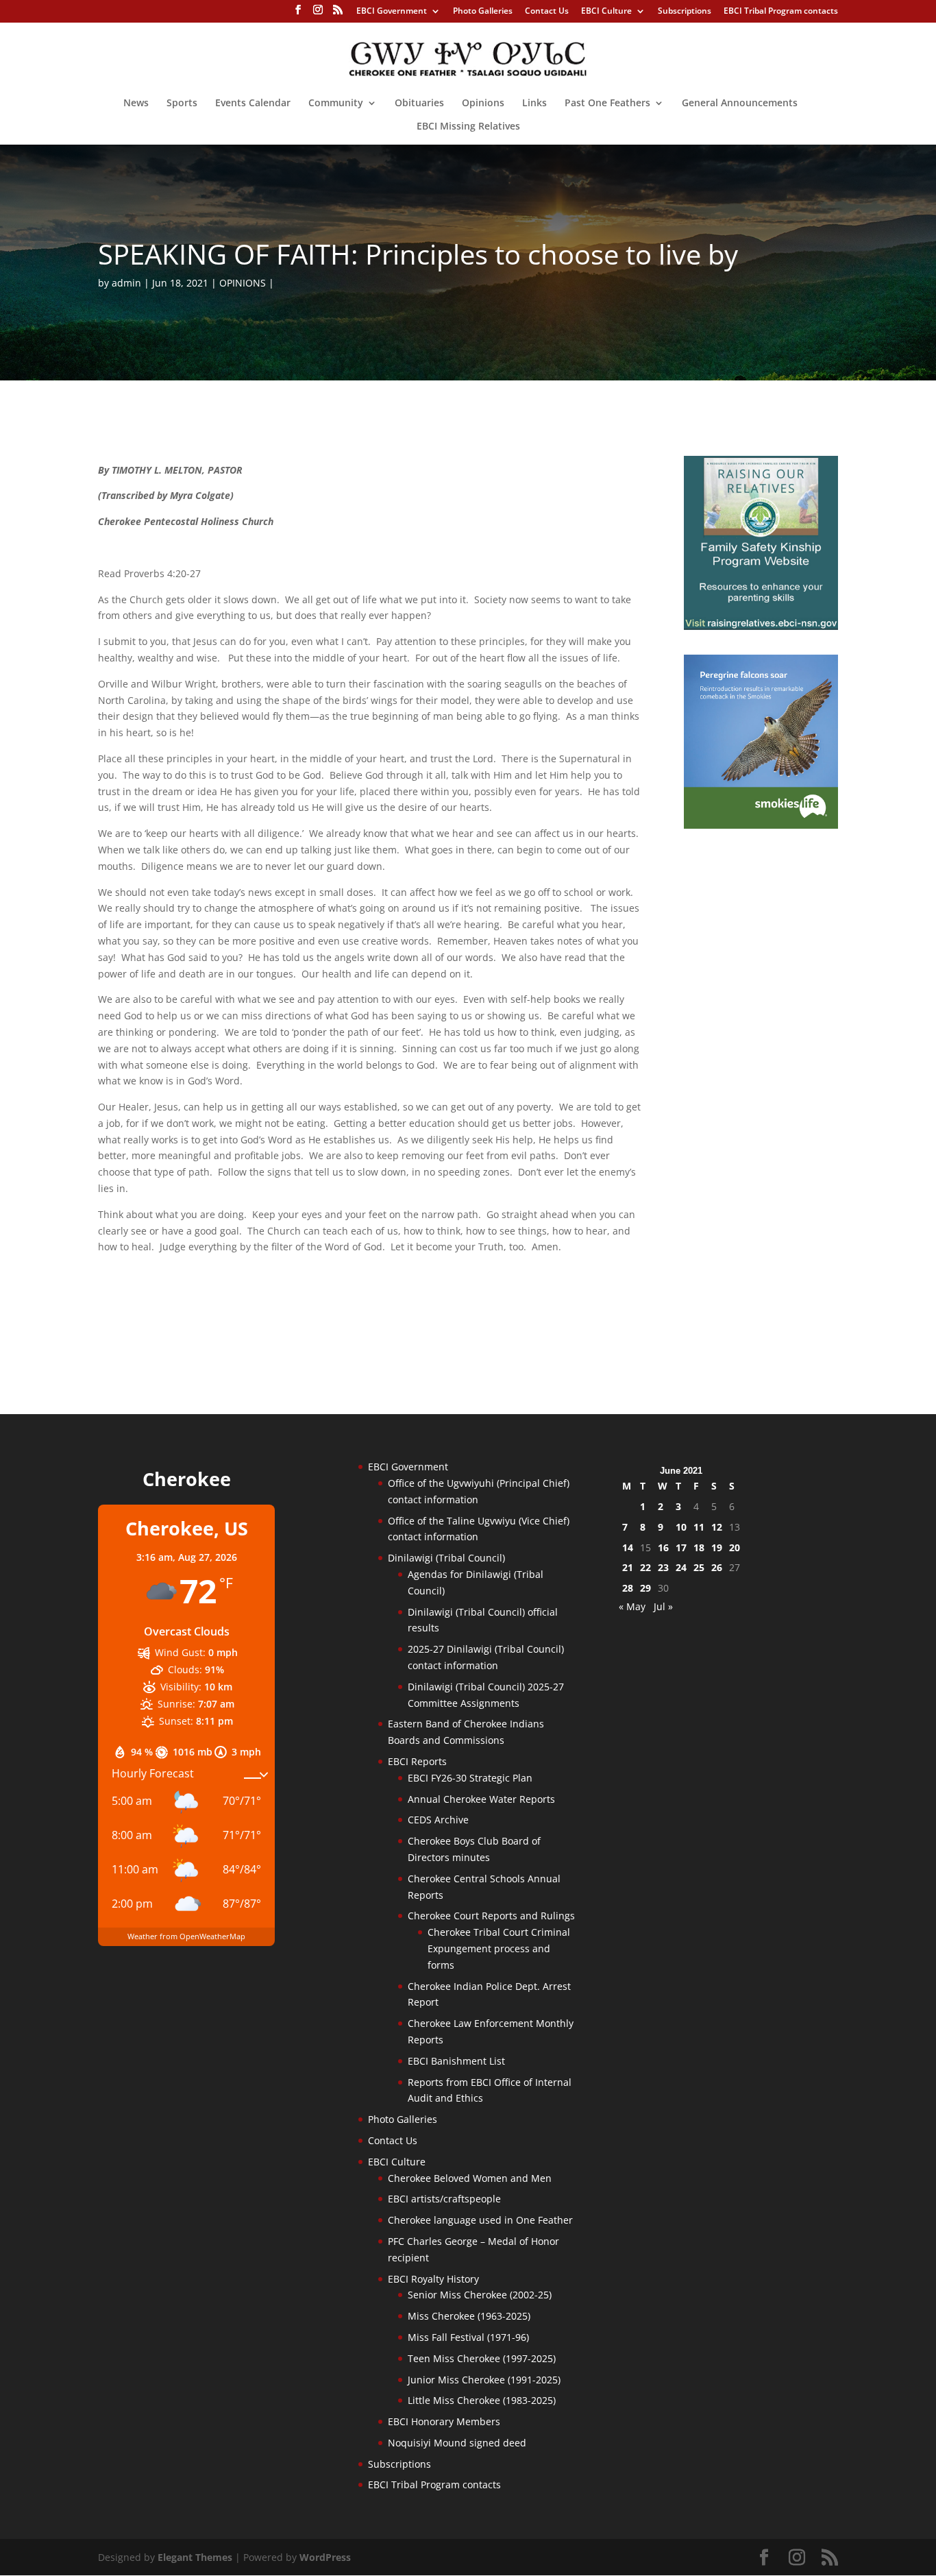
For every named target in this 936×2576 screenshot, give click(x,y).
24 (681, 1567)
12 (716, 1526)
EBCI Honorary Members (444, 2421)
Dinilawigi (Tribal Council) (446, 1557)
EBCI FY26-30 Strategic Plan (470, 1777)
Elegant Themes (195, 2557)
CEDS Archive (438, 1819)
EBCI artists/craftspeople (444, 2198)
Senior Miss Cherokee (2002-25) (480, 2294)
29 (645, 1587)
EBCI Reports (417, 1761)
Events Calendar (253, 103)
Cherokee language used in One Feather (480, 2219)
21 (627, 1567)
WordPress (325, 2557)
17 (681, 1547)
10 (681, 1526)
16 (663, 1547)
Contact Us (547, 11)
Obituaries (419, 103)
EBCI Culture (606, 11)
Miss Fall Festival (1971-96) (468, 2337)
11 (698, 1526)
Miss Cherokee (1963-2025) (469, 2315)
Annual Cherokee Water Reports (481, 1799)
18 (698, 1547)
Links (534, 103)
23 (663, 1567)
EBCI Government (391, 11)
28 (627, 1587)
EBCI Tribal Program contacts (781, 11)
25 (698, 1567)
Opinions (483, 103)
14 (627, 1547)
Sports (182, 103)
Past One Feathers (607, 103)
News (136, 103)
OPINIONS (242, 282)
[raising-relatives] (761, 626)
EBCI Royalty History (433, 2278)
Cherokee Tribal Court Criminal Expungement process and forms (499, 1948)
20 (734, 1547)
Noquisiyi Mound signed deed (457, 2442)
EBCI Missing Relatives (468, 126)
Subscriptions (684, 11)
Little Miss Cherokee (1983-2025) (482, 2400)
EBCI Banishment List (456, 2060)
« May (632, 1606)
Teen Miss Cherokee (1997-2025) (482, 2358)
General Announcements (740, 103)
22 (645, 1567)
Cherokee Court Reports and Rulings (491, 1915)
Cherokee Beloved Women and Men (470, 2178)
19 (716, 1547)
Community (335, 103)
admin (126, 282)
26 (716, 1567)
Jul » (663, 1606)
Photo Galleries (483, 11)
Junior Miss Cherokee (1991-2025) (484, 2379)
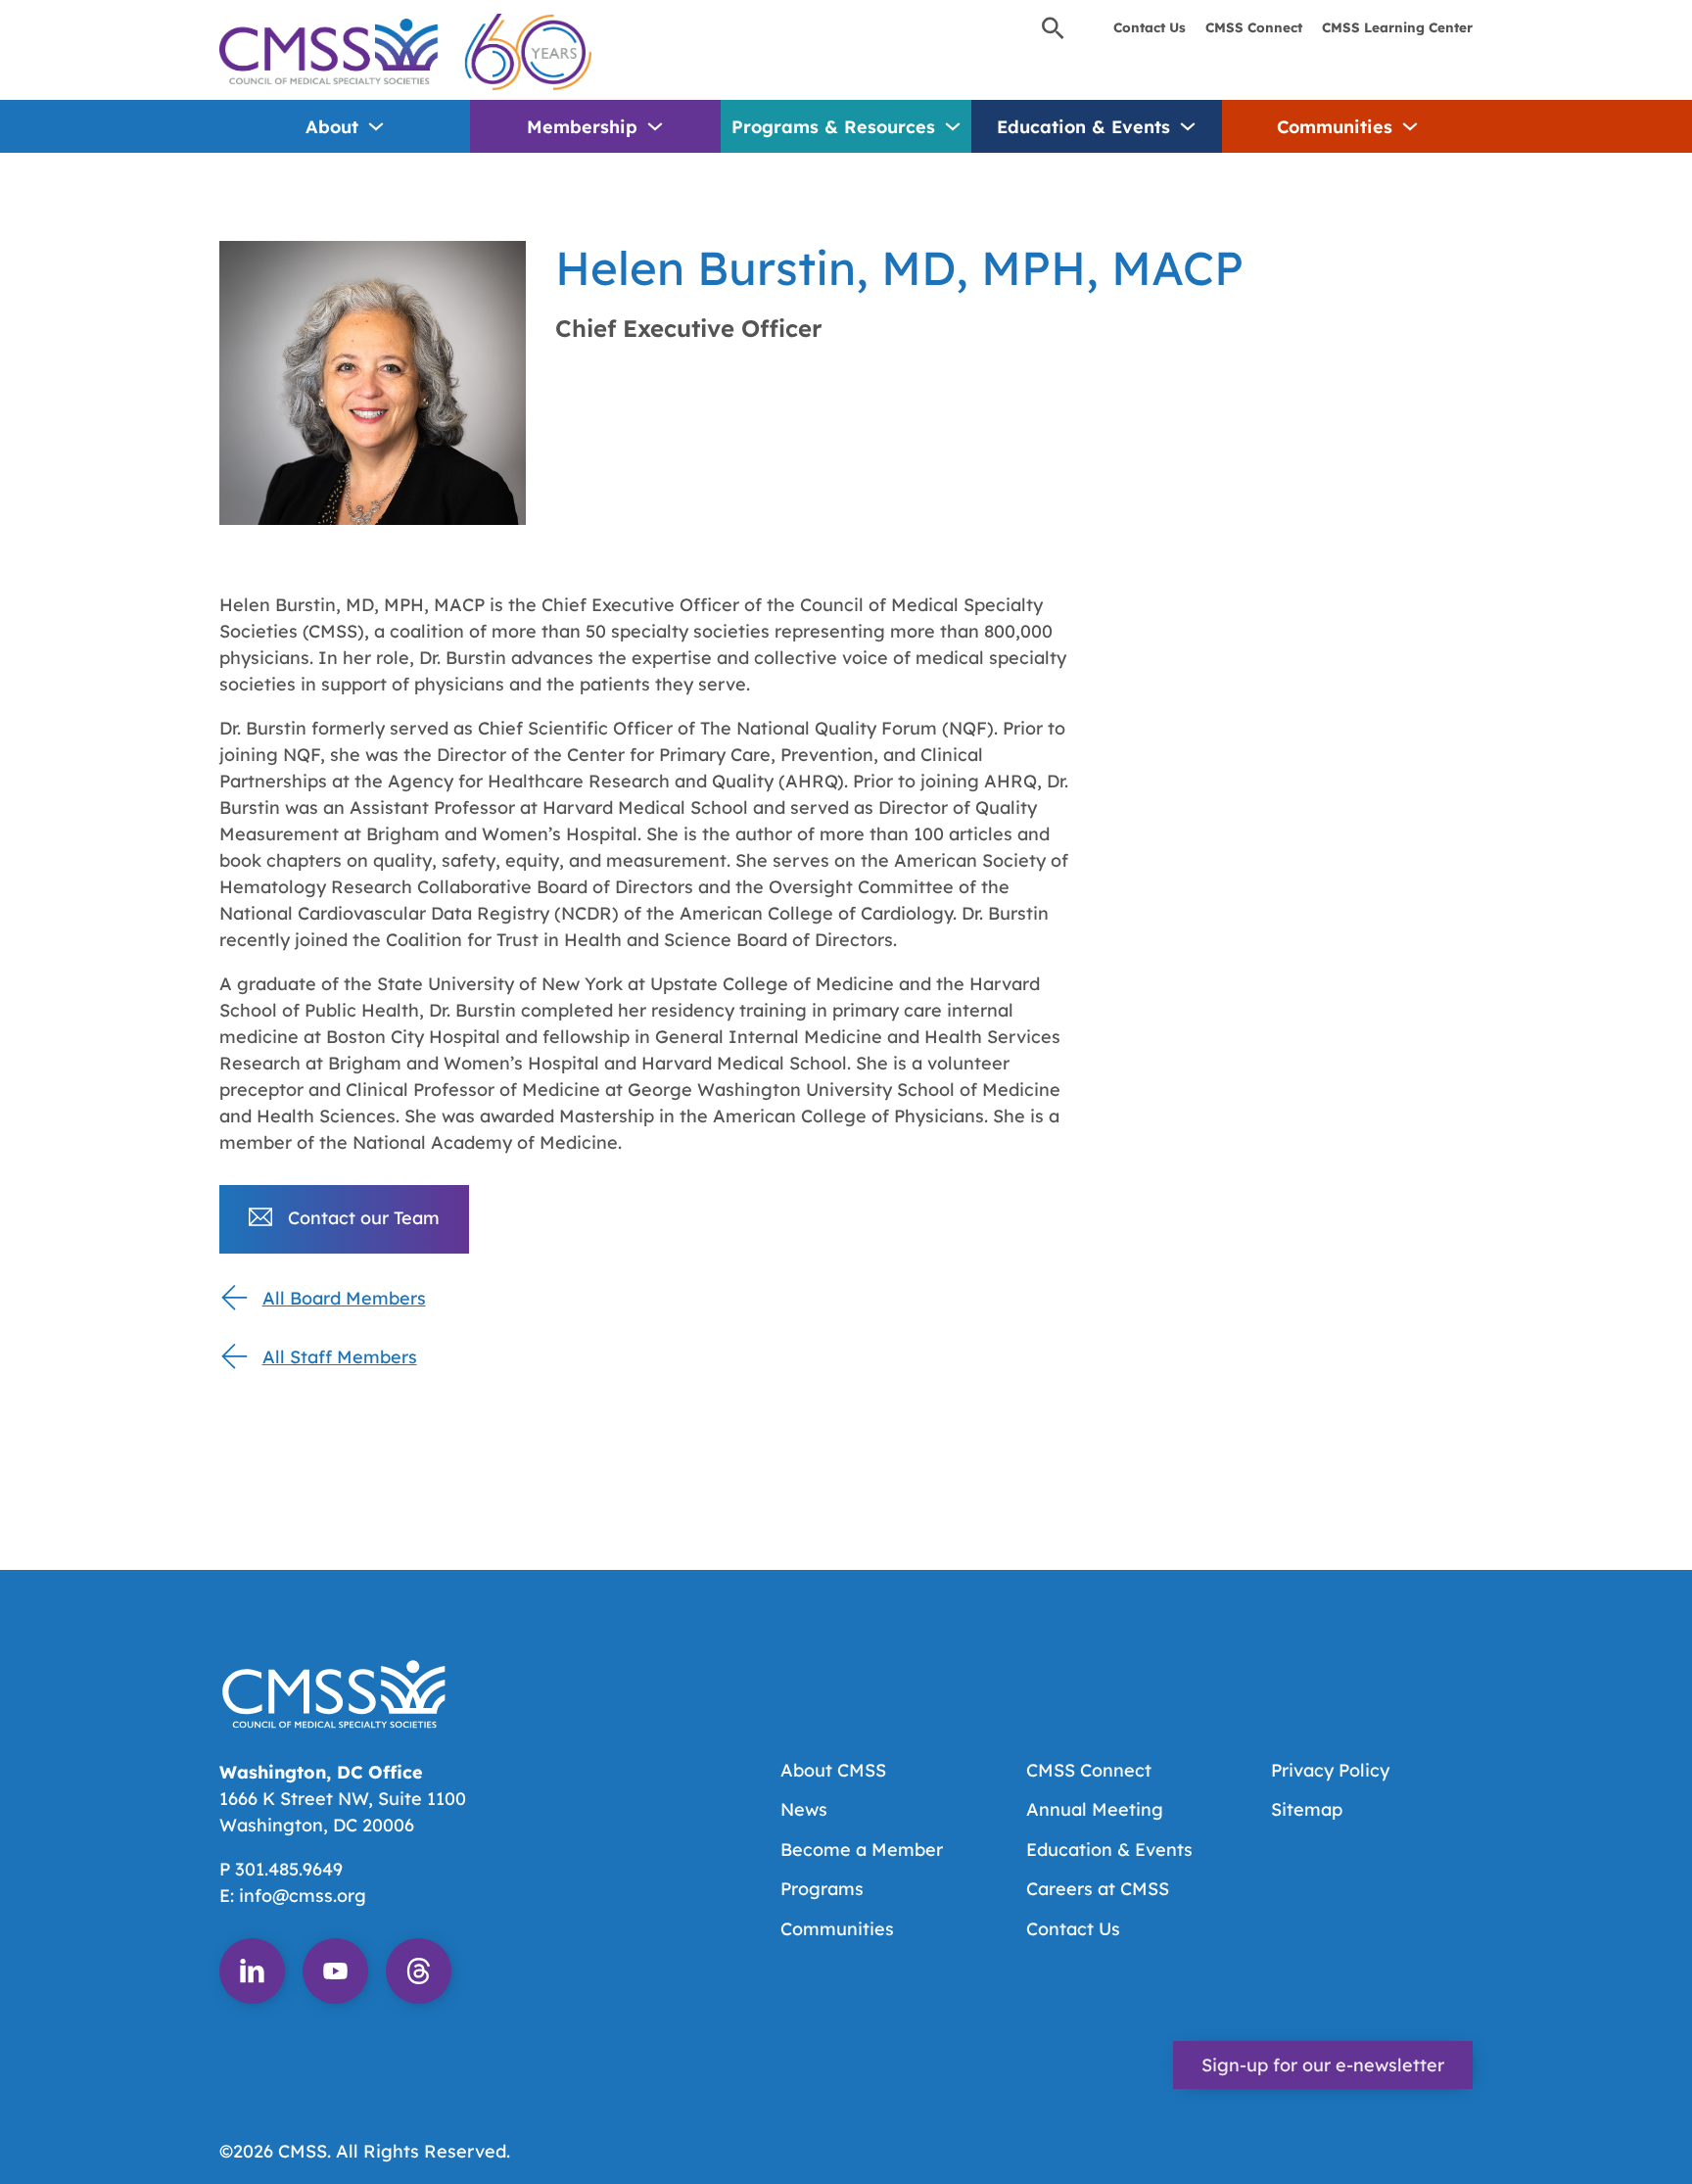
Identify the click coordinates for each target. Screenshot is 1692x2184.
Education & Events (1083, 127)
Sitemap (1306, 1809)
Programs (822, 1888)
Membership (582, 127)
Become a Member (861, 1849)
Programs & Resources (833, 127)
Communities (1334, 127)
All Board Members (344, 1298)
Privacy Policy (1330, 1770)
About (332, 127)
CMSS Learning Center (1397, 27)
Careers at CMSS (1097, 1888)
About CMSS (833, 1770)
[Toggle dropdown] (376, 126)
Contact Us (1149, 27)
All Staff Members (339, 1357)
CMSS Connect (1253, 27)
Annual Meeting (1094, 1809)
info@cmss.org (302, 1895)
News (803, 1809)
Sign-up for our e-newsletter (1322, 2065)
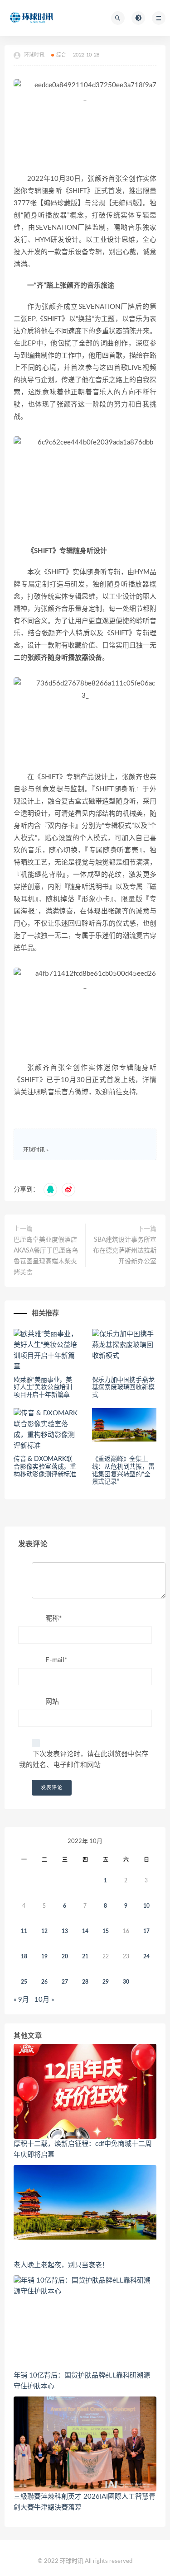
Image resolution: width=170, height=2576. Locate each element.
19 (44, 1956)
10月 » (44, 1999)
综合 (61, 54)
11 (24, 1931)
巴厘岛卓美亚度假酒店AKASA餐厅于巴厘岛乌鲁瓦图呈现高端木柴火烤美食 (46, 1256)
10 (146, 1906)
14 (85, 1931)
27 (65, 1982)
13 (65, 1931)
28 (85, 1982)
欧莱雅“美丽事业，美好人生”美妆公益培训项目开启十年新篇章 (43, 1388)
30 (126, 1982)
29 (105, 1982)
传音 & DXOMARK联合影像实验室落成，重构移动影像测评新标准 (45, 1467)
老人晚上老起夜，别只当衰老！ (61, 2265)
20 (65, 1956)
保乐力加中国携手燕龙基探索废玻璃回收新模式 (123, 1388)
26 (44, 1982)
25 (24, 1982)
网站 (52, 1701)
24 (146, 1956)
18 (24, 1956)
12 (44, 1931)
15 (105, 1931)
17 (146, 1931)
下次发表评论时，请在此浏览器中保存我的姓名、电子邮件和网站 (83, 1759)
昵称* (53, 1618)
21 (85, 1956)
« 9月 (21, 1999)
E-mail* (56, 1660)
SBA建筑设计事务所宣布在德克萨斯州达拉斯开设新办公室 (124, 1251)
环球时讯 (34, 1150)
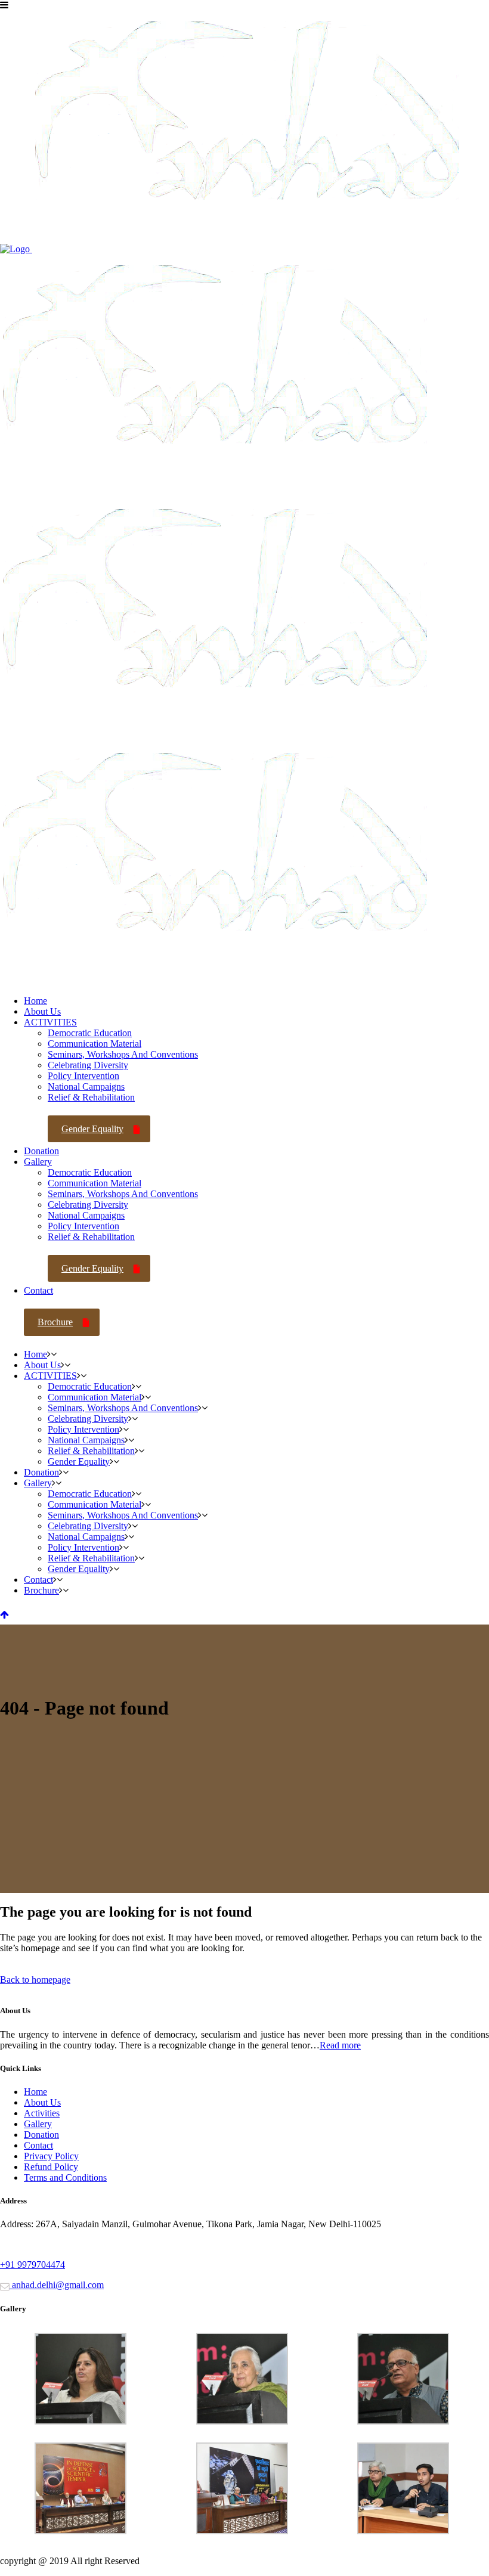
________________________
◆ Work to be completed: Reproduce every record word for word. The copy must contain no pictures.

◆ Your response:
For every named target in this 936×2576 screenshot, give click(x,y).
24 (681, 1567)
12 (716, 1526)
EBCI Honorary Members (444, 2421)
Dinilawigi (Tribal Council) (446, 1557)
EBCI FY26-30 Strategic Plan (470, 1777)
Elegant Themes (195, 2557)
CEDS Archive (438, 1819)
EBCI artists/craftspeople (444, 2198)
Senior Miss Cherokee (2002-25) (480, 2294)
29 (645, 1587)
EBCI Reports (417, 1761)
Events Calendar (253, 103)
Cherokee language used in One Feather (480, 2219)
21 (627, 1567)
WordPress (325, 2557)
17 (681, 1547)
10 (681, 1526)
16 (663, 1547)
Contact Us (547, 11)
Obituaries (419, 103)
EBCI Culture (606, 11)
Miss Fall Festival (1971-96) (468, 2337)
11 (698, 1526)
Miss Cherokee (1963-2025) (469, 2315)
Annual Cherokee Water Reports (481, 1799)
18 (698, 1547)
Links (534, 103)
23 (663, 1567)
EBCI Government (391, 11)
28 (627, 1587)
EBCI Tribal Program contacts (781, 11)
25 (698, 1567)
Opinions (483, 103)
14 (627, 1547)
Sports (182, 103)
Past One Feathers (607, 103)
News (136, 103)
OPINIONS (242, 282)
[raising-relatives] (761, 626)
EBCI Royalty History (433, 2278)
Cherokee Tribal Court Criminal Expungement process and forms (499, 1948)
20 (734, 1547)
Noquisiyi Mound signed deed (457, 2442)
EBCI Missing Relatives (468, 126)
Subscriptions (684, 11)
Little Miss Cherokee (1983-2025) (482, 2400)
EBCI Banishment List (456, 2060)
« May (632, 1606)
Teen Miss Cherokee (1997-2025) (482, 2358)
General Announcements (740, 103)
22 (645, 1567)
Cherokee Court Reports and Rulings (491, 1915)
Cherokee Beloved Women and Men (470, 2178)
19 (716, 1547)
Community (335, 103)
admin (126, 282)
26 (716, 1567)
Jul » (663, 1606)
Photo Galleries (483, 11)
Junior Miss Cherokee (1991-2025) (484, 2379)
Identify the click coordinates for each target. Screenshot is 1692x2184.
Education & Events (1083, 127)
Sitemap (1306, 1809)
Programs (822, 1888)
Membership (582, 127)
Become a Member (861, 1849)
Programs & Resources (833, 127)
Communities (1334, 127)
All Board Members (344, 1298)
Privacy Policy (1330, 1770)
About (332, 127)
CMSS Learning Center (1397, 27)
Careers at CMSS (1097, 1888)
About CMSS (833, 1770)
[Toggle dropdown] (376, 126)
Contact Us (1149, 27)
All Staff Members (339, 1357)
CMSS Connect (1253, 27)
Annual Meeting (1094, 1809)
info@cmss.org (302, 1895)
News (803, 1809)
Sign-up for our e-newsletter (1322, 2065)
Image resolution: width=170, height=2576. Locate each element.
19 (44, 1956)
10月 » (44, 1999)
综合 (61, 54)
11 (24, 1931)
巴厘岛卓美亚度假酒店AKASA餐厅于巴厘岛乌鲁瓦图呈现高端木柴火烤美食 (46, 1256)
10 (146, 1906)
14 (85, 1931)
27 (65, 1982)
13 (65, 1931)
28 (85, 1982)
欧莱雅“美丽事业，美好人生”美妆公益培训项目开启十年新篇章 (43, 1388)
30 (126, 1982)
29 (105, 1982)
传音 & DXOMARK联合影像实验室落成，重构移动影像测评新标准 (45, 1467)
老人晚上老起夜，别只当衰老！ (61, 2265)
20 (65, 1956)
保乐力加中国携手燕龙基探索废玻璃回收新模式 (123, 1388)
26 (44, 1982)
25 (24, 1982)
网站 (52, 1701)
24 (146, 1956)
18 (24, 1956)
12 (44, 1931)
15 (105, 1931)
17 (146, 1931)
下次发表评论时，请在此浏览器中保存我的姓名、电子邮件和网站 (83, 1759)
昵称* (53, 1618)
21 (85, 1956)
« 9月 (21, 1999)
E-mail* (56, 1660)
SBA建筑设计事务所宣布在德克萨斯州达拉斯开设新办公室 (124, 1251)
环球时讯 (34, 1150)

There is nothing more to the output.